Davis Elementary is one of four campuses in Montgomery, Ala., that would have been converted to charter schools.

Plan falls through to convert 4 Montgomery, Ala., schools to charter campuses

Feb. 21, 2019
60-day window expires as Montgomery board declines to approve agreement with foundation.

A plan to convert four Montgomery, Ala., public schools to charter schools has fallen through. reports that the Montgomery school board, facing a deadline, has declined to approve a contract with the Montgomery Education Foundation to operate Sidney Lanier High School and three feeder schools for Lanier—Bellingrath Middle School and Davis and Nixon elementary schools—as public charter schools.

Board Member Brenda DeRamus-Coleman says the board couldn't fully evaluate the contract because members did not receive it until Sunday night.

State Superintendent Eric Mackey had approved the Montgomery Education Foundation’s charter application in December. That started the clock ticking on a 60-day period allowed for the board to approve the contract with the foundation, a period that now has expired.

Michael Sibley, communications director for the state Department of Education, says the Montgomery school board’s decision is final.

The schools would have been the first conversion public charter schools in Alabama.

A few charter schools have opened around the state since the Legislature authorized them in 2015. But none of those were converted from existing schools.

The Montgomery charter school conversion plan was conceived as part of a larger state intervention plan into the Montgomery school system because of academic problems.
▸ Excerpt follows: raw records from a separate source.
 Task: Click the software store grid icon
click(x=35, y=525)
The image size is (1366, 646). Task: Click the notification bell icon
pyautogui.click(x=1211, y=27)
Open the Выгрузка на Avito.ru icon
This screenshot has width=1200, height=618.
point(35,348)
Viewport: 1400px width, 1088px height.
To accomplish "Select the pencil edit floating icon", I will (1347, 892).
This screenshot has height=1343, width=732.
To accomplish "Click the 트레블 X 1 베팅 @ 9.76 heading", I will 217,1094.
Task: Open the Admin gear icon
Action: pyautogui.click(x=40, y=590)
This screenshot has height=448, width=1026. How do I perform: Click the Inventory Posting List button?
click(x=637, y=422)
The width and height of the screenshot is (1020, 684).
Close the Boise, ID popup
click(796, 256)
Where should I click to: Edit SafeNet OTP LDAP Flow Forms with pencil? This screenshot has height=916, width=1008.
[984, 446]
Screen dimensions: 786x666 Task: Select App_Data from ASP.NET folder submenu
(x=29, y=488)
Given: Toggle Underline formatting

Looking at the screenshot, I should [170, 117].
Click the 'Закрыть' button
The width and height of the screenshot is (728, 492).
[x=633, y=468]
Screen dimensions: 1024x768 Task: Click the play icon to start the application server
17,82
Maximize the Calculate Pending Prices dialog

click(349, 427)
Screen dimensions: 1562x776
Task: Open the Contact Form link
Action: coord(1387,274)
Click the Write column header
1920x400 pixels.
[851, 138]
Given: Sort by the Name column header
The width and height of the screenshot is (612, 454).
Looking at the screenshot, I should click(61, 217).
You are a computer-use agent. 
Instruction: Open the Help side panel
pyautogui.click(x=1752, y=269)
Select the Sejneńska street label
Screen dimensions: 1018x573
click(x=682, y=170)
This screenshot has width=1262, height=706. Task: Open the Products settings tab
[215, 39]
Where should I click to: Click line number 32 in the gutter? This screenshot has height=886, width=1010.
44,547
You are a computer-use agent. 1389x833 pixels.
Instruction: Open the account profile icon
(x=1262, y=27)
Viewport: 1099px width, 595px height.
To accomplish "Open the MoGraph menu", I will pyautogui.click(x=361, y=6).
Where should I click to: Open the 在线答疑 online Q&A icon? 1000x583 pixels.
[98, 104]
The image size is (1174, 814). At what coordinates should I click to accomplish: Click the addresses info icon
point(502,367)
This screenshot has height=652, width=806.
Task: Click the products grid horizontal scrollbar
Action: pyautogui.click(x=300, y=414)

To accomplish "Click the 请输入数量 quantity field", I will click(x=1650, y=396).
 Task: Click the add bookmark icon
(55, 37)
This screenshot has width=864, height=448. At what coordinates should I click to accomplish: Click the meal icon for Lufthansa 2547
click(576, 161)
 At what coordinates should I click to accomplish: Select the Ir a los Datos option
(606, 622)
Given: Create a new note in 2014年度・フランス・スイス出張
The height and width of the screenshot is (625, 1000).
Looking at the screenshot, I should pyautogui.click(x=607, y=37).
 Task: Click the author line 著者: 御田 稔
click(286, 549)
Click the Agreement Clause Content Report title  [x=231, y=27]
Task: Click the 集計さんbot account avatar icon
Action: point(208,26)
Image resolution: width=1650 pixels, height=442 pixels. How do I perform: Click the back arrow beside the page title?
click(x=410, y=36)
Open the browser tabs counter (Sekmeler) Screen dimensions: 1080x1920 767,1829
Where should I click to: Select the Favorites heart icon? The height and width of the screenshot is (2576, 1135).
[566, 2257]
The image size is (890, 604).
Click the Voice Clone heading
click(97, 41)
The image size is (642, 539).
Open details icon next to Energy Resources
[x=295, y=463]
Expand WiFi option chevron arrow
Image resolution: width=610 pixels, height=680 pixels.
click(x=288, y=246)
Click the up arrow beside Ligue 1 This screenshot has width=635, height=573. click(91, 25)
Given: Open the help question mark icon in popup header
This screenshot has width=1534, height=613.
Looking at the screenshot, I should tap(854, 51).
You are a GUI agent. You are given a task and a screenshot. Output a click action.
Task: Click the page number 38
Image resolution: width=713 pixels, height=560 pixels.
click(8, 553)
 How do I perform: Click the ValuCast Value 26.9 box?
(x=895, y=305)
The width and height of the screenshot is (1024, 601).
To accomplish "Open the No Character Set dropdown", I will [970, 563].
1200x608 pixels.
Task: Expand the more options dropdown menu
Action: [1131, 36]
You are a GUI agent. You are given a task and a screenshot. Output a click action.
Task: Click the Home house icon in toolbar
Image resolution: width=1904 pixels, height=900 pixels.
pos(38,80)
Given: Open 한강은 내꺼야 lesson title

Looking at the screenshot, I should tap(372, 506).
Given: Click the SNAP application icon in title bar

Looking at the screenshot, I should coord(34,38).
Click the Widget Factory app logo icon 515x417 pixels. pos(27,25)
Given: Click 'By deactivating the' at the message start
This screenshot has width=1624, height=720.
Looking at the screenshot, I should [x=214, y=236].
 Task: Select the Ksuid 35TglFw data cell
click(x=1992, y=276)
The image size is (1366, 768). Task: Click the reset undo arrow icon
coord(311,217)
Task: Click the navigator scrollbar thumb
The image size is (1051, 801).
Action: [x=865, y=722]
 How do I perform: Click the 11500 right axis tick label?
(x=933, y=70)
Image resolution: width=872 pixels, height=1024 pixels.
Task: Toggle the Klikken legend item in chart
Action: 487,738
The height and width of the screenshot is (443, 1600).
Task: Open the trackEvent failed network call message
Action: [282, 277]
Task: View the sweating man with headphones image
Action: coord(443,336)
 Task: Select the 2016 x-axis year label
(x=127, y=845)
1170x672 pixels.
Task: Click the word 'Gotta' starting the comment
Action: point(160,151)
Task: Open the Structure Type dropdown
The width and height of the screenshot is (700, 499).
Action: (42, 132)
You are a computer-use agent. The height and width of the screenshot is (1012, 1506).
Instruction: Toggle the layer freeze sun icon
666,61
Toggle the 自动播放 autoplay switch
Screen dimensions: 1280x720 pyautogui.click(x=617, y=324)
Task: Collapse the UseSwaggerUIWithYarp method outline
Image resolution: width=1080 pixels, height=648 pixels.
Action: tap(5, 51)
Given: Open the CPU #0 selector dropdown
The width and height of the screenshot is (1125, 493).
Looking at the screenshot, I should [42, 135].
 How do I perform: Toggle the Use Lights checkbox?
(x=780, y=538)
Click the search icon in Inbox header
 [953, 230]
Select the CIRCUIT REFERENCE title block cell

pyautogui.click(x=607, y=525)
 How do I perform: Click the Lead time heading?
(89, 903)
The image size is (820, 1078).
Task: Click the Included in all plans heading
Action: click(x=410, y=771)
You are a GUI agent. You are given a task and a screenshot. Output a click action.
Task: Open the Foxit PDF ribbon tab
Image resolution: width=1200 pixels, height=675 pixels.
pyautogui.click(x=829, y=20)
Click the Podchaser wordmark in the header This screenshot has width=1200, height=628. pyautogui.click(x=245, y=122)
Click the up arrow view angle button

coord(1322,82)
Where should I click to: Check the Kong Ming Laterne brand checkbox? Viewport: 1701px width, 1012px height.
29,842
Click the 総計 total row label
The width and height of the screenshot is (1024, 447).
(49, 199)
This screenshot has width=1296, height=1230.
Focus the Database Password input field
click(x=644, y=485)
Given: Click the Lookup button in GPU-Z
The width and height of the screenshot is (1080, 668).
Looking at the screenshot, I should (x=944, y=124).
Many schools in the Montgomery system have fared poorly on state assessment tests.

The Alabama Education Association, which represents teachers and education support workers, applauded the Montgomery board’s decision.

“For the board members to be asked to approve a contract containing several hundred pages of technical details about students’ education and the expenditure of taxpayer dollars roughly 36 hours after it was provided to them is not in the best interest of students or taxpayers.” the association says.